* [QUOTED TEXT]:
Correlated wavefunctions

For many systems, particularly those near the equilibrium geometry, Hartree–Fock theory provides a qualitative description of molecular properties through a single-determinant reference state. However, in order to achieve quantitative accuracy, one must also consider correlation effects.

In this context, it's important to distinguish between dynamic and non-dynamic correlations. Dynamical correlations arise from the tendency of electrons to stay apart, such as due to interelectronic repulsion. This effect can be modeled by considering excitations of electrons out of the reference state. Non-dynamic correlations arise when the wavefunction is dominated by two or more configurations at zeroth order, even to achieve only a qualitative description of the system. This scenario necessitates a superposition of determinants and is an example of a multireference wavefunction.

The chemistry library provides a way to specify a zeroth order wavefunction for the multireference problem as a superposition of determinants. This approach, which we call sparse multireference wavefunctions, is effective when only a few components suffice to specify the superposition. The library also provides a method to include dynamic correlations on top of a single-determinant reference via the generalized unitary coupled-cluster ansatz. Furthermore, it also constructs quantum circuits that generate these states on a quantum computer. These states may be specified in the Broombridge schema, and we also provide the functionality to manually specify these states through the chemistry library.

Sparse multi-reference wavefunction

A multi-reference state $\ket{\psi_{\rm {MCSCF}}}$ may be specified explicitly as a linear combination of $N$-electron Slater determinants.

\begin{align} \ket{\psi_{\rm {MCSCF}}} \propto \sum_{i_1 < i_2 < \cdots < i_N} \lambda_{i_1,i_2,\cdots,i_N} a^\dagger_{i_1}a^\dagger_{i_2}\cdots a^\dagger_{i_N}\ket{0}. \end{align}

For example, the state $\propto(0.1 a^\dagger_1a^\dagger_2a^\dagger_6 - 0.2 a^\dagger_2a^\dagger_1a^\dagger_5)\ket{0}$ may be specified in the chemistry library as follows.

// Make sure to include this namespace at the top of your file or namespace.
using Microsoft.Quantum.Chemistry.Fermion;

    // Create a list of tuples where the first item of each 
    // tuple are indices to the creation operators acting on the
    // vacuum state, and the second item is the coefficient
    // of that basis state.
    var superposition = new[] {
        (new[] {1, 2, 6}, 0.1),
        (new[] {2, 1, 5}, -0.2) };

    // Create a fermion wavefunction object that represents the superposition.

* [Source records]:

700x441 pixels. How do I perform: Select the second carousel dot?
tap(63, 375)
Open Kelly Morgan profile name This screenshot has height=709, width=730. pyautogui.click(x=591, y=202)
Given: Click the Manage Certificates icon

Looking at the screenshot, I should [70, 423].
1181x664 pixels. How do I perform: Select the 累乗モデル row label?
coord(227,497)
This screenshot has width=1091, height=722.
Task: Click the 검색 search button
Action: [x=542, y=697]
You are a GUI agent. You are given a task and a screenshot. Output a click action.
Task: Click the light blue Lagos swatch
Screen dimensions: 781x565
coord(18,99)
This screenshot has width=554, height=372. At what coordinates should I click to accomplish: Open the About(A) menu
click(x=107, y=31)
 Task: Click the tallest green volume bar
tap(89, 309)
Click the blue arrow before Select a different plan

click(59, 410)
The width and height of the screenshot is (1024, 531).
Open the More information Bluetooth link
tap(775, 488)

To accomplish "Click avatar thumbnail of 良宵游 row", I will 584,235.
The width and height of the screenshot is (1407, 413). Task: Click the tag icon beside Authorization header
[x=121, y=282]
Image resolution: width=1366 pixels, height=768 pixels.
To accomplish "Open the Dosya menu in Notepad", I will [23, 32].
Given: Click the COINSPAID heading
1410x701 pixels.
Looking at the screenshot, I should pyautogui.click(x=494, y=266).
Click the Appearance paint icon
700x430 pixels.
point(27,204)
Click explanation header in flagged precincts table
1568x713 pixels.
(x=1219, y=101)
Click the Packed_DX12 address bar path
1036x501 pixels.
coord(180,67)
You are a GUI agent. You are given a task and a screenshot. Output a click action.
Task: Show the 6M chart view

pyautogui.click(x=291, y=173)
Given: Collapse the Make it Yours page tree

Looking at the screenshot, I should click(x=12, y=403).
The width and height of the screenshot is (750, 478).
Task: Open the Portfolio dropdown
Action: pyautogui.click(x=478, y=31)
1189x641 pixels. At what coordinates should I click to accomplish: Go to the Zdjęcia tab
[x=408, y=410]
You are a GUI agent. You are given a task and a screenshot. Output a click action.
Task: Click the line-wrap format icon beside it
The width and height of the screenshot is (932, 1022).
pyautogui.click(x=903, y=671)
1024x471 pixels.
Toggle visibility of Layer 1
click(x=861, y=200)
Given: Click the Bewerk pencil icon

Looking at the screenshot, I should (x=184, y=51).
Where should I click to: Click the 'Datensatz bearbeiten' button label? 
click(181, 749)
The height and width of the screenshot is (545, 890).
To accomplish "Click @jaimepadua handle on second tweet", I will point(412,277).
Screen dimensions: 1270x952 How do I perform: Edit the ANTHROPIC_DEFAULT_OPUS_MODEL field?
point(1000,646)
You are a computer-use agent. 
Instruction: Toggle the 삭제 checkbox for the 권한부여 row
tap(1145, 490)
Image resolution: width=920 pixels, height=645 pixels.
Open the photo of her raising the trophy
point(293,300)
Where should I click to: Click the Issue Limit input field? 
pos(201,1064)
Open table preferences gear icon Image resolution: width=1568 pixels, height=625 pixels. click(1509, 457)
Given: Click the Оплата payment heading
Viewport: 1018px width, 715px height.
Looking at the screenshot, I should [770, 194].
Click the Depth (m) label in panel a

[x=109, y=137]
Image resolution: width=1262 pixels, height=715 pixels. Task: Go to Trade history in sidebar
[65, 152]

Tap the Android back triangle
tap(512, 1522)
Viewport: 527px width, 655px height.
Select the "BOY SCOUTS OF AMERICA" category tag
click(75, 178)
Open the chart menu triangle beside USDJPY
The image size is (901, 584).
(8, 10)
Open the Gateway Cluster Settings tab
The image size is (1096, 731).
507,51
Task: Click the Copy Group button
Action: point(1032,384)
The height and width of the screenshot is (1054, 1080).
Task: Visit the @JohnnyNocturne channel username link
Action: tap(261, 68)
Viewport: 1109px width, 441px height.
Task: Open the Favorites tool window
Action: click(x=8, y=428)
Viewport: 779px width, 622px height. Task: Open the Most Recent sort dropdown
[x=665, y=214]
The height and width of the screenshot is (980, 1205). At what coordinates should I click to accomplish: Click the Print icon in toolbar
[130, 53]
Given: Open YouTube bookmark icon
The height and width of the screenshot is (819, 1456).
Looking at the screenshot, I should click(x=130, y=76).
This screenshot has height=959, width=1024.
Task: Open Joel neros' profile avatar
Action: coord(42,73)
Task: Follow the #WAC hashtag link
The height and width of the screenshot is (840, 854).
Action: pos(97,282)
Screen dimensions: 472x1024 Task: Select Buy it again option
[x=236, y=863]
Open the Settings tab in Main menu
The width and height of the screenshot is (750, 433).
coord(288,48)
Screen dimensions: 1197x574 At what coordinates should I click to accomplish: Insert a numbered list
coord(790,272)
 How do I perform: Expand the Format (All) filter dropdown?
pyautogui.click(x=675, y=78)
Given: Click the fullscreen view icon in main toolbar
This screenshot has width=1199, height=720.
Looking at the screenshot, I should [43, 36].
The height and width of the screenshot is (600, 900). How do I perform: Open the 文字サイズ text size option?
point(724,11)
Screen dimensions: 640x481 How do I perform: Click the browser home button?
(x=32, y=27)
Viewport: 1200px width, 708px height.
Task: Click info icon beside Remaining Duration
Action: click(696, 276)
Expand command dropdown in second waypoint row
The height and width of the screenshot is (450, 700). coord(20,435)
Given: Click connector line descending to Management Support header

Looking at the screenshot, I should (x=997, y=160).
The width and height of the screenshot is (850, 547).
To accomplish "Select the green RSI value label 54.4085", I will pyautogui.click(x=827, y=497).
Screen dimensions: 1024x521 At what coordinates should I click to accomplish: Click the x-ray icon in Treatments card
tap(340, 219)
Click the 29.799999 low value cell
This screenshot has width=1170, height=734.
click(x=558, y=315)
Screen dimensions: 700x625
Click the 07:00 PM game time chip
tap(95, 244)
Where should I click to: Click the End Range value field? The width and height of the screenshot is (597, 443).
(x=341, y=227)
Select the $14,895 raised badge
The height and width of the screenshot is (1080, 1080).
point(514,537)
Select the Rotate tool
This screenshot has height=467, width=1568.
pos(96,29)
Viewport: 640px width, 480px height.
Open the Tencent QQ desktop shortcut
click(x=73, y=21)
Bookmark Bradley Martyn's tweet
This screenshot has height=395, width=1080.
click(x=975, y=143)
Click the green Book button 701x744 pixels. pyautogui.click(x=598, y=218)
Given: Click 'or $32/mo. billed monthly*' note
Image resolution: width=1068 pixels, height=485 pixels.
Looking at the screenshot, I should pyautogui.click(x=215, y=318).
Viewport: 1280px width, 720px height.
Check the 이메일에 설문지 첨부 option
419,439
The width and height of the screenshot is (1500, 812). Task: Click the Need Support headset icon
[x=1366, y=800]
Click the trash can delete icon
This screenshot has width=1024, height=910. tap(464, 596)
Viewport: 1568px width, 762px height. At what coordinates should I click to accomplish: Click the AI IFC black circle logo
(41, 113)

* [TASKS]:
1. In the correlated wavefunctions text, what do dynamical correlations arise from?
2. List every distinct creation-operator index that appears in the example state given in the correlated wavefunctions text.
3. Write the next part of the correlated wavefunctions page, picking up after its final line.

* [OUTPUTS BY TASK]:
1. The tendency of electrons to stay apart, such as due to interelectronic repulsion.

2. 1, 2, 5, 6

3.
    var wavefunction = new FermionWavefunction<int>(superposition);

This explicit representation of the superposition components is effective when only a few components need to be specified. You should avoid using this representation when many components are required to accurately capture the desired state. The reason for this is the gate cost of the quantum circuit that prepares this state on a quantum computer. The gate cost scales at least linearly with the number of superposition components, and at most quadratically with the one-norm of the superposition amplitudes.

Unitary coupled-cluster wavefunction

It's also possible to specify a unitary coupled-cluster wavefunction $\ket{\psi_{\rm {UCC}}}$ using the chemistry library. In this situation, we have a single-determinant reference state, say, $\ket{\psi_{\rm{SCF}}}$. The components of the unitary coupled-cluster wavefunction are then specified implicitly through a unitary operator acting on a reference state. This unitary operator is commonly written as $e^{T-T^\dagger}$, where $T-T^\dagger$ is the anti-Hermitian cluster operator. Thus

\begin{align} \ket{\psi_{\rm {UCC}}} = e^{T-T^\dagger}\ket{\psi_{\rm{SCF}}}. \end{align}

It's also common to split the cluster operator $T = T_1 + T_2 + \cdots$ into parts, where each part $T_j$ contains $j$-body terms. In generalized coupled-cluster theory, the one-body cluster operator (singles) is of the form

\begin{align} T_1 = \sum_{pq}t^{p}_{q} a^\dagger_p a_q, \end{align}

and two-body cluster operator (doubles) is of the form

\begin{align} T_2 = \sum_{pqrs}t^{pq}_{rs} a^\dagger_p a^\dagger_q a_r a_s. \end{align}

Higher-order terms (triples, quadruples, etc.) are possible, but not currently supported by the chemistry library.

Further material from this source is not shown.